Sim shalom, tovah uvracha, chein v’chesed v’rachamim.

שִׂים שָׁלוֹם טוֹבָה וּבְרָכָה, חַיִּים, חֵן וָחֶסֶד, צְדָקָה וְרַחֲמִים עָלֵינוּ וְעַל כָּל יִשְׂרָאֵל עַמֶּךָ. וּבָרְכֵנוּ אָבִינוּ, כֻּלָּנוּ כְאֶחָד בְּאוֹר פָּנֶיךָ, כִּי בְאוֹר פָּנֶיךָ  נָתַתָּ לָּנוּ ה’ אֱלֹהֵינוּ, תּוֹרָה וְחַיִּים, אַהֲבָה וָחֶסֶד, צְדָקָה וְרַחֲמִים, בְּרָכָה וְשָׁלוֹם. וְטוֹב בְּעֵינֶיךָ לְבָרְכֵנוּ וּלְבָרֵךְ אֶת כָּל עַמְּךָ יִשְׂרָאֵל בְּרֹב עֹז וְשָׁלוֹם

בָּרוּךְ אַתָּה ה’, הַמְּבָרֵךְ אֶת עַמּוֹ יִשְׂרָאֵל בַּשָּׁלוֹם. אָמֵן

Grant peace, goodness and blessing, life, grace, open-kindness, charity and mercy upon us and upon all Your people. Bless us, Divine Parent, all of us as one, through the light of your Presence, for it is by the light of your Presence that You have given us, YaH, our Divine Power, the Torah of life of love and kindness, of charity and mercy, of blessing and peace.

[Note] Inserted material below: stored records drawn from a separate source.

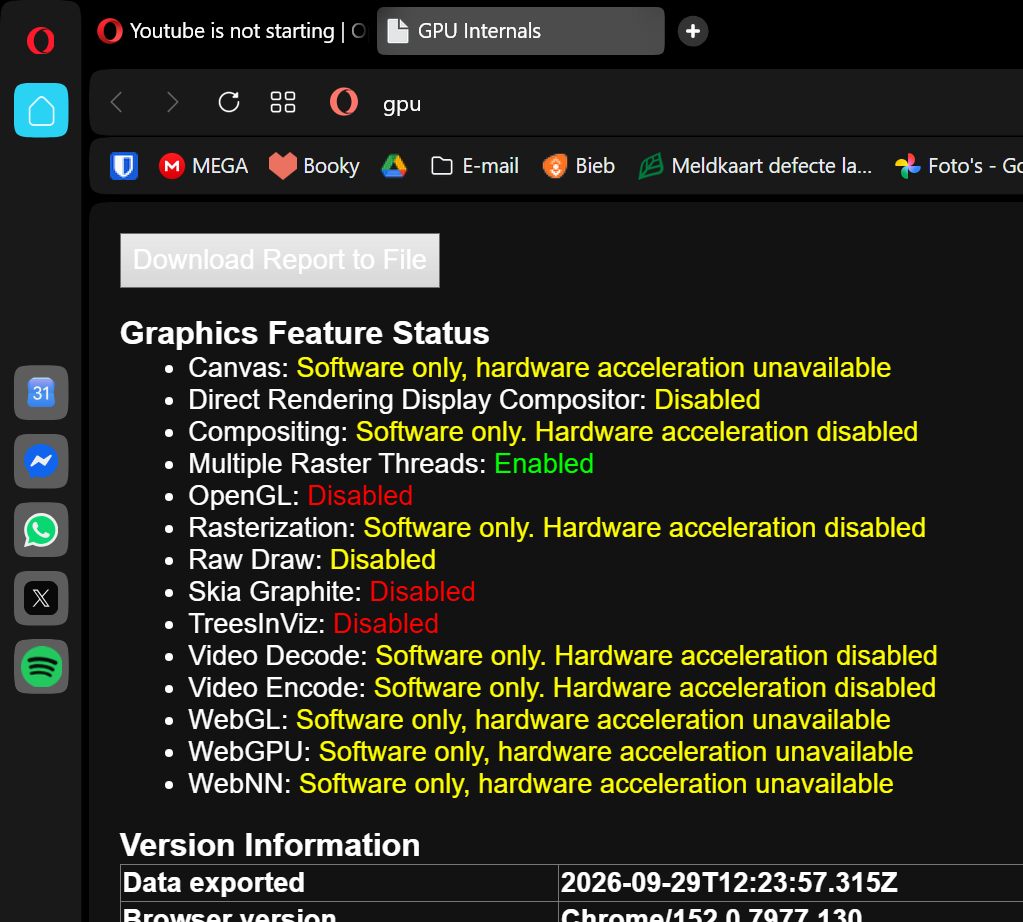This screenshot has width=1023, height=922.
Task: Click Download Report to File button
Action: (280, 260)
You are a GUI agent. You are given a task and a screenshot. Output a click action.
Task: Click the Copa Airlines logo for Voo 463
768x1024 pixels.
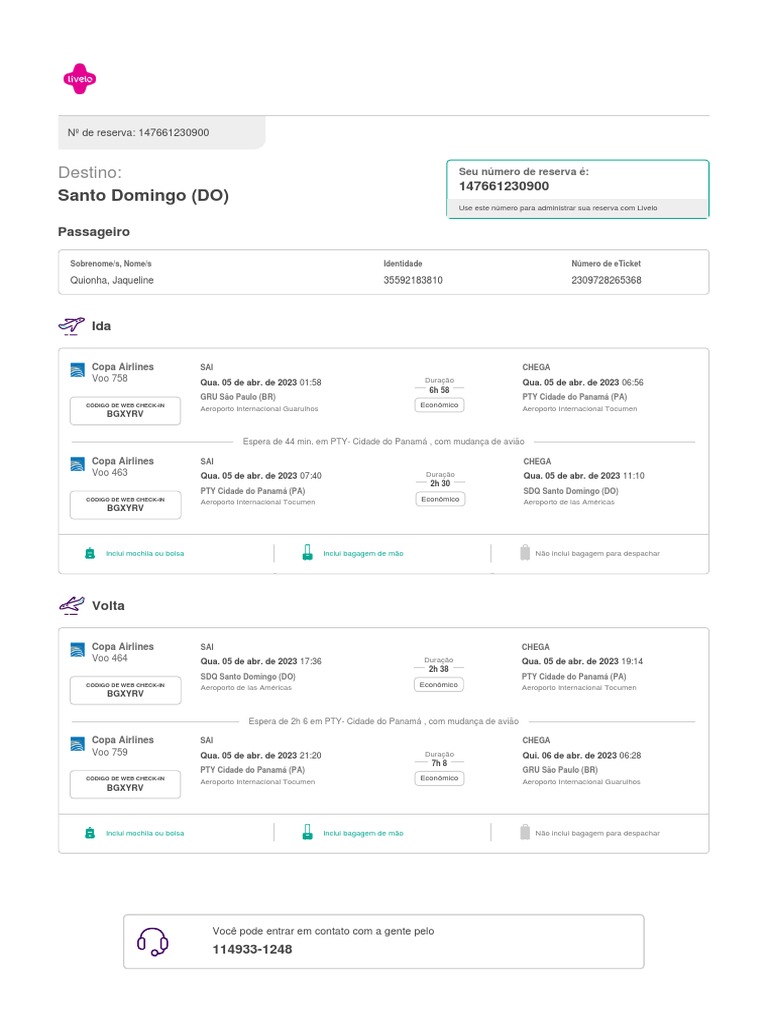(78, 465)
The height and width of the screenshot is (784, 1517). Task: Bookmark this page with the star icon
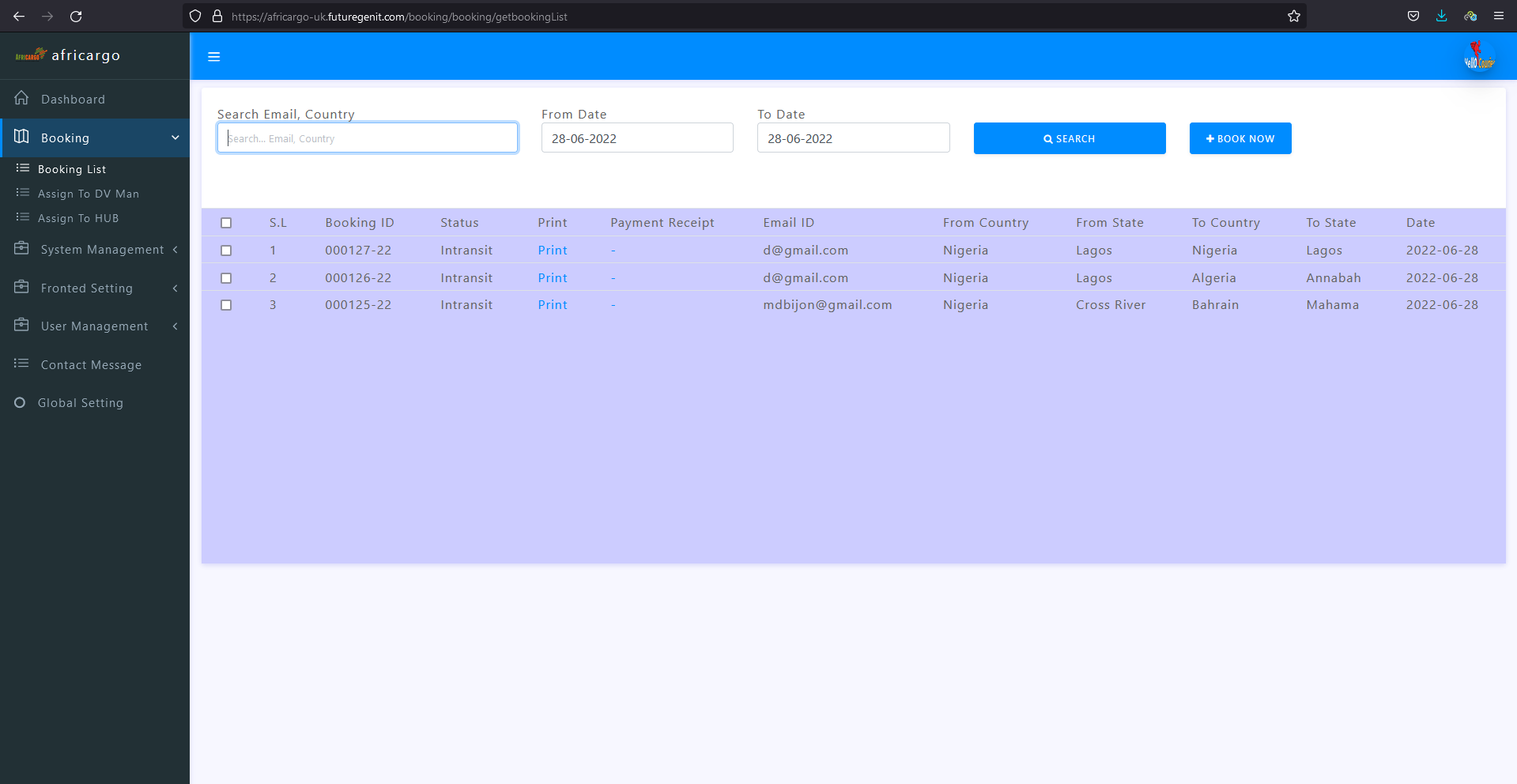click(1293, 16)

May it be good in Your eyes to bless the whole people of Yisrael, and the whole people of Yishma’el, and all who dwell on Earth* with the mightiness of Your Peace.

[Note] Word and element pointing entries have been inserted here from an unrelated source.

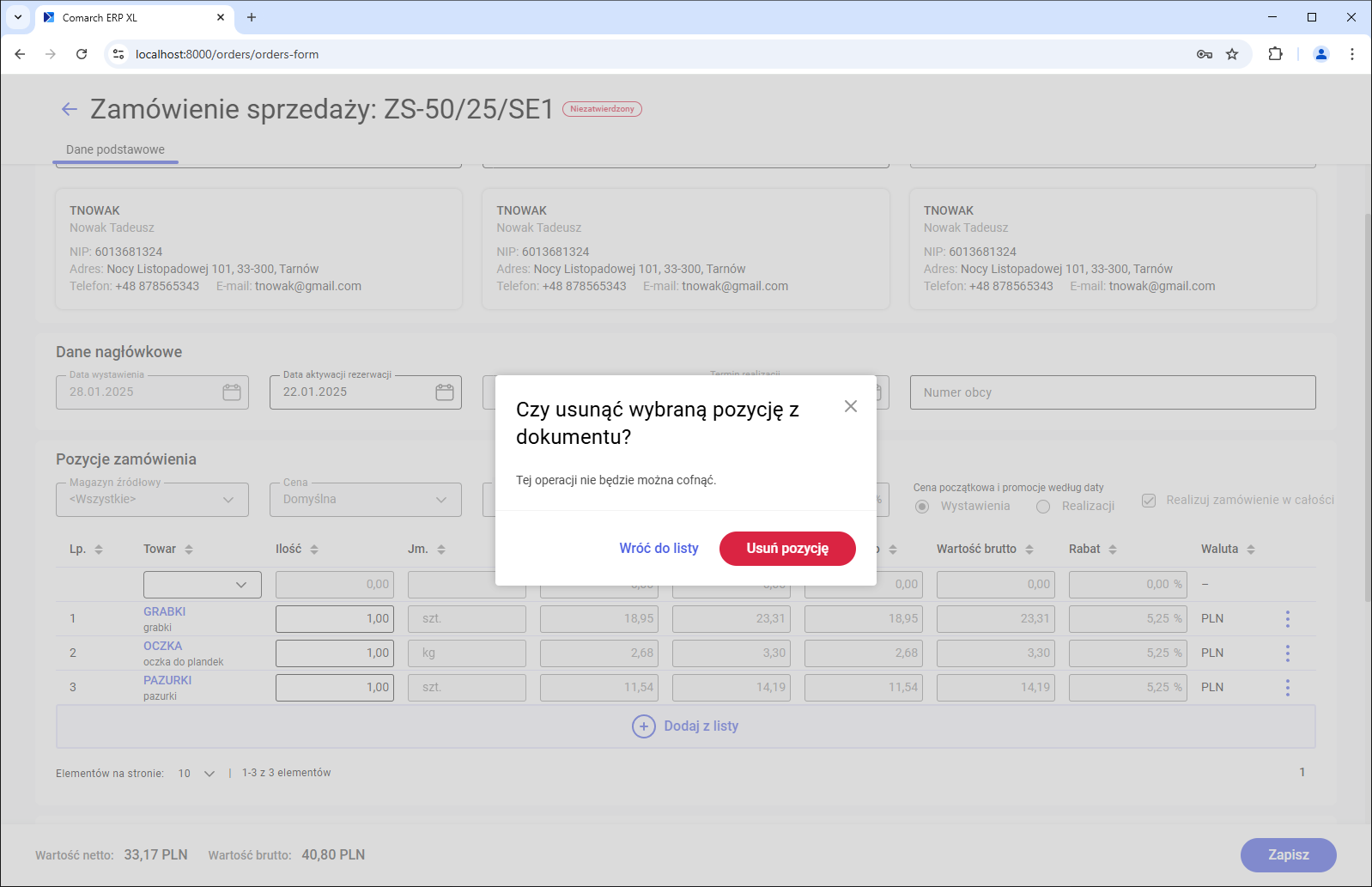1372x887 pixels.
Task: Expand the Cena Domyślna dropdown
Action: pos(441,500)
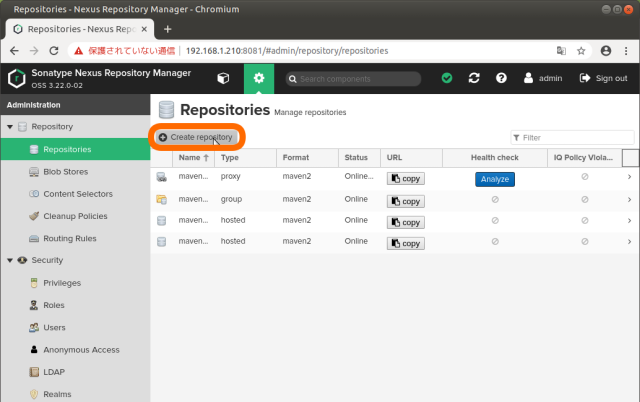
Task: Expand the first maven repository row arrow
Action: tap(629, 178)
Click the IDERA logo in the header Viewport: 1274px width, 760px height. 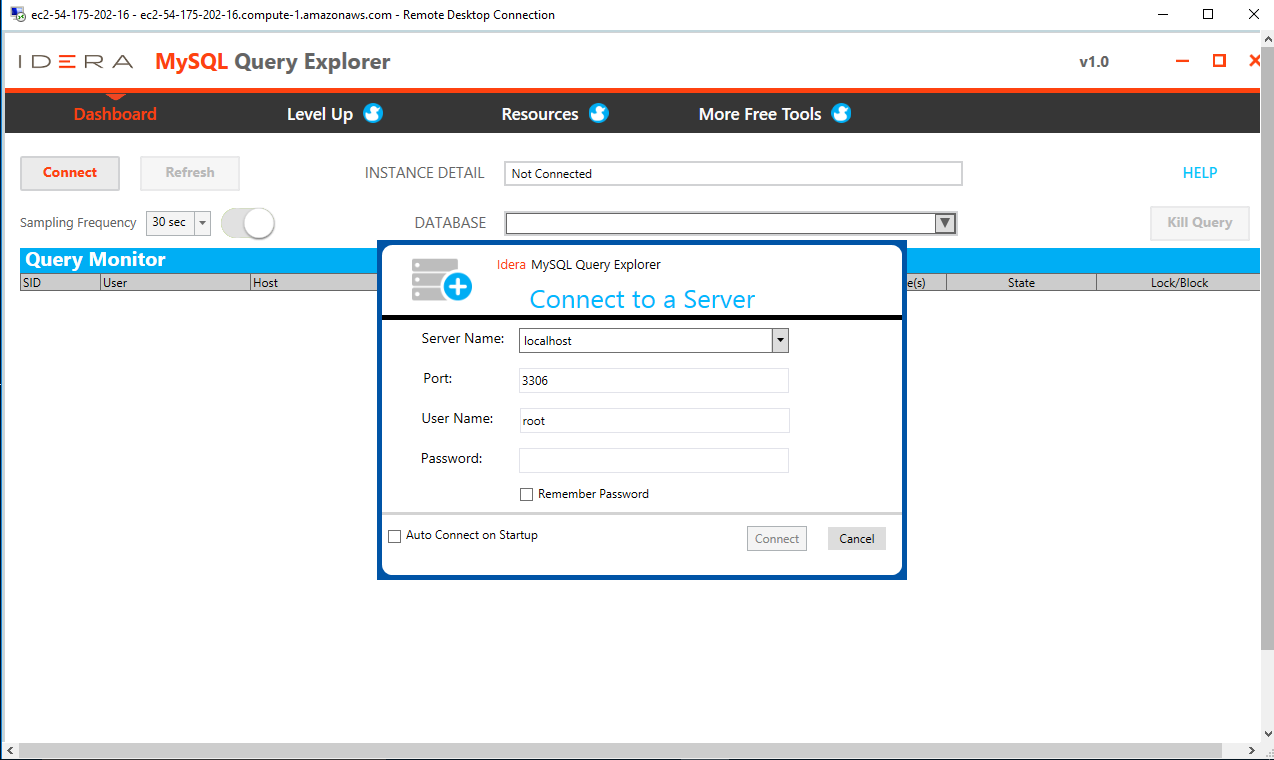pyautogui.click(x=73, y=61)
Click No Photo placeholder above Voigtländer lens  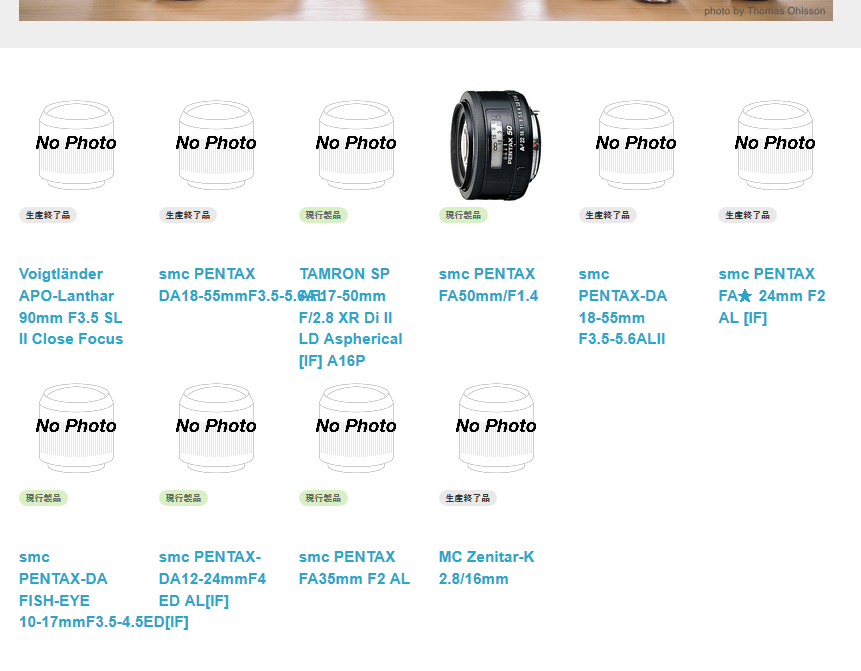point(76,145)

* These are words I learned to add to my prayer for peace from my teachers in rabbinical school. It is now common to hear the extension of this particular blessing for kol Yisrael (all of the people of Yisrael) to kol yoshvei tevel (all who dwell on Earth) in many Jewish Renewal, Reconstructing and Reform communities. The explicit addition of kol Yishma’el remains less common beyond some Jewish Renewal worship spaces.